Some key things to note just from the small sample above, instructions like

“Design a new piece of equipment for the infantry that can be used in urban environments”
“Research and compare different design bureaus to find one that aligns with your project goals”
“Retrieve the contact information for a design bureau specializing in sustainable architecture.”

are noisy. As also mentioned in the paper, ChatGPT has failed to provide enough context for the instructions.

“Design a new piece of equipment for the infantry that can be used in urban environments”

The above instruction IMHO is very generic.

“Research and compare different design bureaus to find one that aligns with your project goals”

The model has failed to define project goals or say anything about the “project”

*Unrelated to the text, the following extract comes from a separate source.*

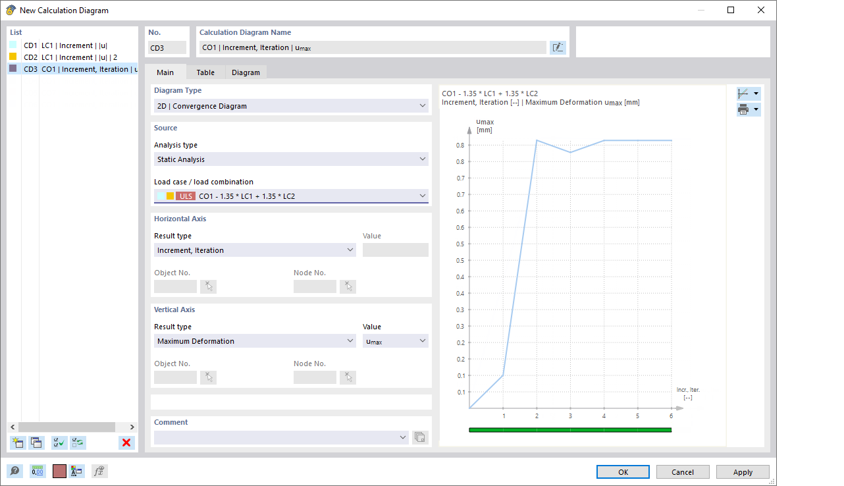Invert the diagram list selection

point(78,443)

“Retrieve the contact information for a design bureau specializing in sustainable architecture.”

The model is asking to generate contact information, and it’s the response as we will see in the next section that’s more vague, not just the instruction.

2.4 Response Generation

Let’s collate the above instructions and generate responses for each one to create the resulting pairs. One could simply copy paste the instructions in ChatGPT or use the openAI API as before.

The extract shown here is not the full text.